## Vorliegender Textauszug:
* * * *

Kiefer: Die Aktivitäten des LWB zum Reformationsjubiläum beginnen aber schon dieses Jahr und beziehen sich auf die internationale, aber auch auf die lokale Ebene. Das globale Jugendnetzwerk „Young Reformers“ ist inzwischen etabliert und über 100 junge Leute aus allen Mitgliedskirchen treffen sich im Sommer in Wittenberg; auch die Landeskirche ist mit zwei Delegierten vertreten. Im Mai 2016 trifft sich der Rat des LWB ebenfalls in Wittenberg und Vertreter und Vertreterinnen aus den Mitgliedskirchen werden in diesem Zusammenhang bei uns zu Gast sein.

Klassen: Das Frauennetzwerk des LWB sammelt auf dem Weg von Wittenberg nach Windhuk Geschichten von Frauen der Reformationsbewegung – es wird eine „her-story“ der Reformation geschrieben.

Kiefer: Darüber hinaus finden internationale Tagungen statt, auf denen die Themen des Reformationsjubliläums diskutiert werden: Erlösung – für Geld nicht zu haben; Menschen – für Geld nicht zu haben; Schöpfung– für Geld nicht zu haben.

* * * *

## Datenliste:

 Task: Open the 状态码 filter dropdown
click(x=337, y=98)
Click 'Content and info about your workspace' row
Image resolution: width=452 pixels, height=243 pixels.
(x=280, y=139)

* * * *

## Arbeitsauftrag:
Wann trifft sich laut dem Textauszug der Rat des LWB in Wittenberg? Die Liste stammt aus einer anderen Quelle als der Textauszug.

## Lösung:
Im Mai 2016.